Serverless computing is a compelling cloud model promising scalability, reduced operational overhead, and cost efficiency. Yet, as discussed by industry experts Jeevan and Eric, serverless is not a silver bullet; it’s a mindset shift and a strategic architectural trade-off.
As Eric noted, “When you move to serverless, you’re changing the way you think.”
It represents an architectural inflection point, redefining how systems respond, scale, and evolve. It pushes enterprises to focus on behavior events, triggers, and reactions.
Choosing the right use case requires a thoughtful understanding of your workload, willingness to embrace event-driven asynchronous design, and a pragmatic evaluation of characteristics that suit or challenge serverless.
Understanding Workloads and Architectural Fit
Moving to serverless is not just about changing syntax or shifting infrastructure; it’s a fundamental change in how you think about architecture. Serverless is rooted in event-driven design, where applications react to discrete triggers rather than depend on fixed orchestration. This shift requires architectural intent, planning how events flow, how components communicate, and where state truly belongs.
“Architecture is a trade-off. You know what you’re trading off and what you’re paying for,” as said by Jeevan Dongre in our AntStackTV episode.
In this trade-off, serverless brings elasticity, speed, and reduced operational overhead, but it also demands thoughtful design, embracing asynchronous patterns, automating scale, and accepting limited control. The success of any serverless initiative depends on matching its strengths to the realities of the workload.
Selecting Use Cases: Smart Criteria
Serverless works best when it’s aligned with workload realities. The architecture thrives in unpredictable environments, as Eric observed, “If your load is spiky, that’s where Lambda shines because you don’t know what it’s going to look like.”
Here’s some key factors highlighted by Eric based on his experience.
Start small, lightweight, stateless functions that deliver visible value quickly. Proofs of concept validate architectural assumptions without heavy investment and demonstrate the speed advantage that serverless enables.
Avoid long-running or stateful workloads that stretch beyond execution limits. The 15-minute boundary for Lambda functions isn’t a technical limitation but an architectural signal; if a process runs longer, it likely needs a redesign or a different platform.

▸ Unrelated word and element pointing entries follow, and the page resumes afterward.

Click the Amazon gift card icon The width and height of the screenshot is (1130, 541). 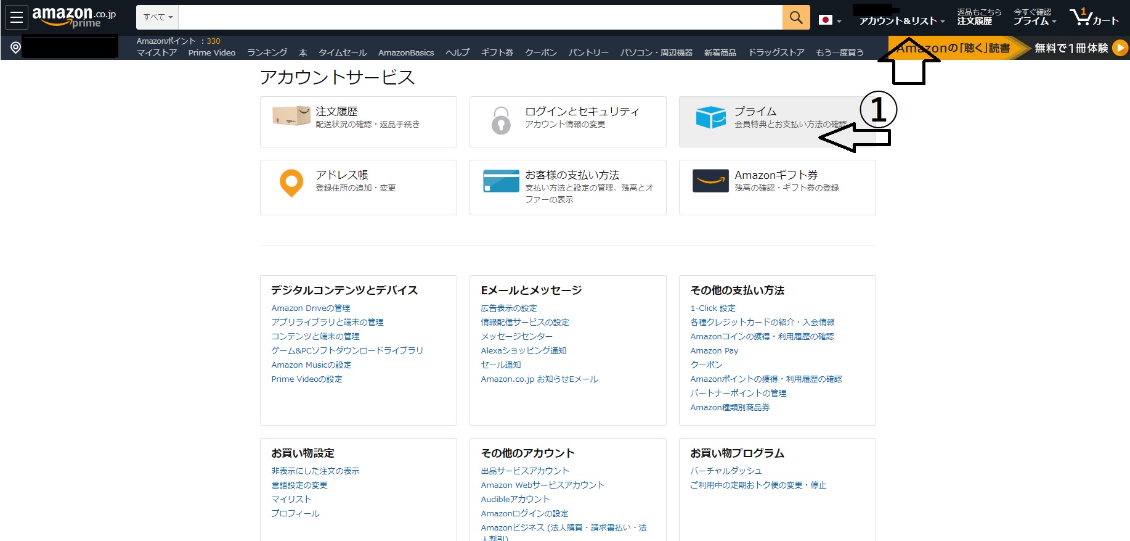[x=710, y=181]

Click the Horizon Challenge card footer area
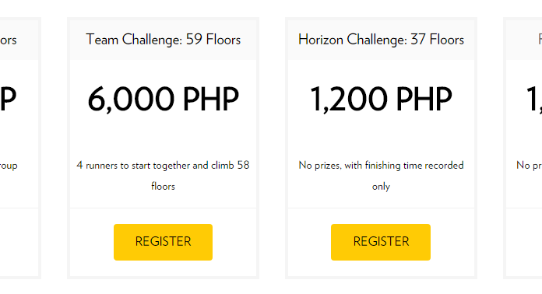click(381, 242)
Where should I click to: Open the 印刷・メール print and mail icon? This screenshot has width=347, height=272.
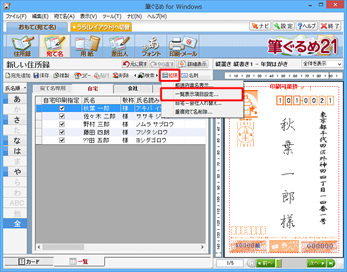(183, 46)
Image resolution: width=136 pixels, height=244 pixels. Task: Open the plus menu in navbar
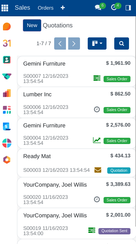(x=63, y=8)
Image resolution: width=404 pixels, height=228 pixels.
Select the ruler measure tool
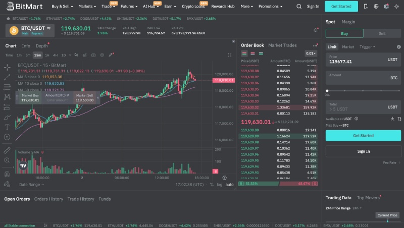click(x=7, y=150)
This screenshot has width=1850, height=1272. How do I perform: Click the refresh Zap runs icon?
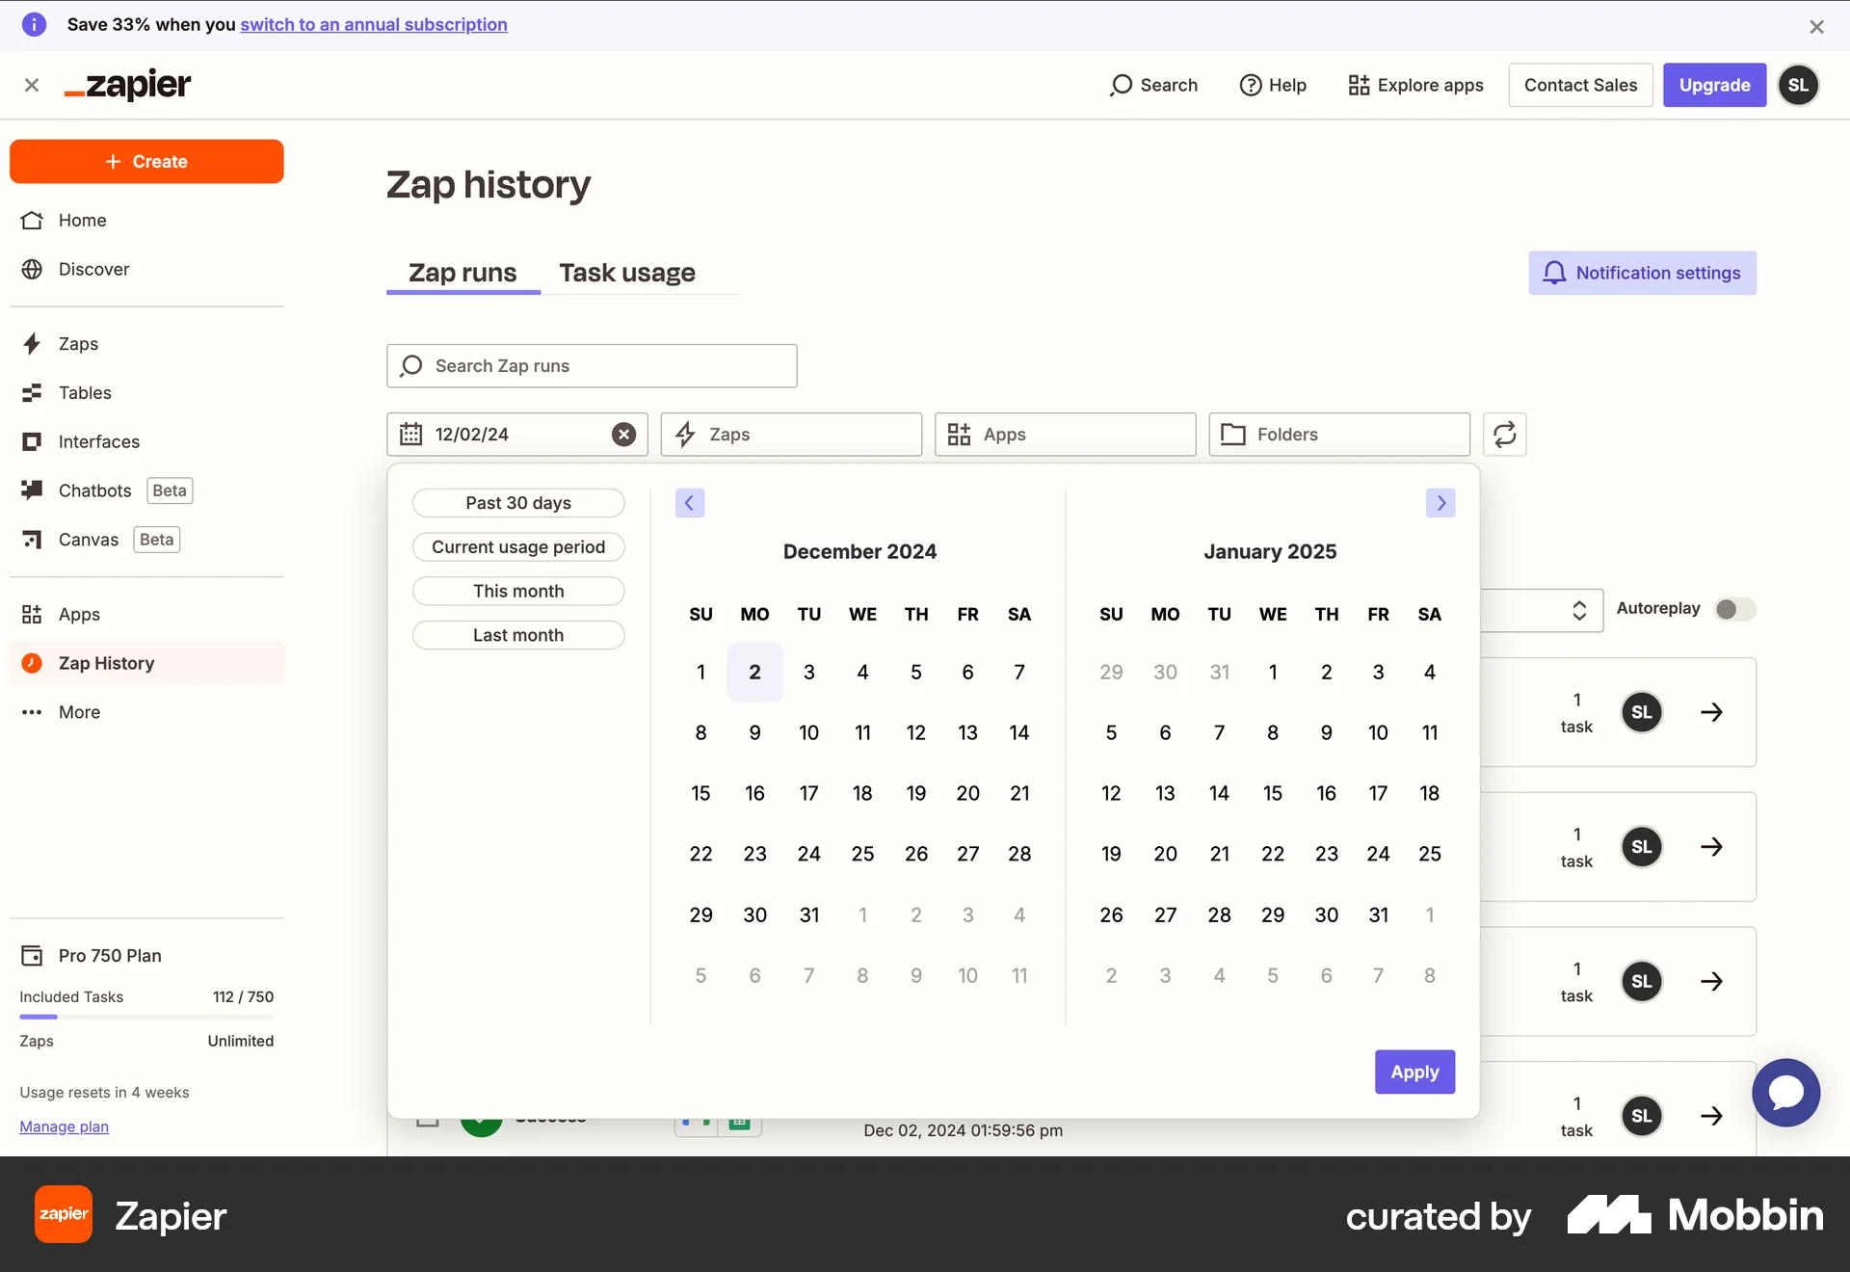[x=1504, y=435]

Serverless performs best when driven by events, API calls, data streams, scheduled tasks, or real-time triggers. These workloads align naturally with an asynchronous, decoupled model that scales on demand. Asynchronous should be the default posture; synchronous design should exist only when immediacy is essential.
Architectural planning is the differentiator. Techniques like event storming help visualize how events flow and where logic should reside, ensuring systems are built around behavior rather than infrastructure.
When Not to Use Serverless
As serverless experts, we can’t forget to remind that serverless isn’t suited for every workload.
- Stateful or long-running workloads are better suited to containers or traditional compute. Serverless is optimized for short-lived, event-driven execution, not continuous processing.
- Rapid prototypes should never move to production without review. Unchecked scaling of experimental code creates technical debt that undermines long-term agility.
- Cold starts, latency variance, and platform dependency are operational realities. They don’t disqualify serverless but require design consideration and governance oversight.
Conclusion
As Jeevan summarized, “You need to figure out whether serverless works or not, there’s no one-size-fits-all.”
Serverless demands precision in architectural judgment. The advantage comes from knowing where it belongs in your ecosystem and where it doesn’t.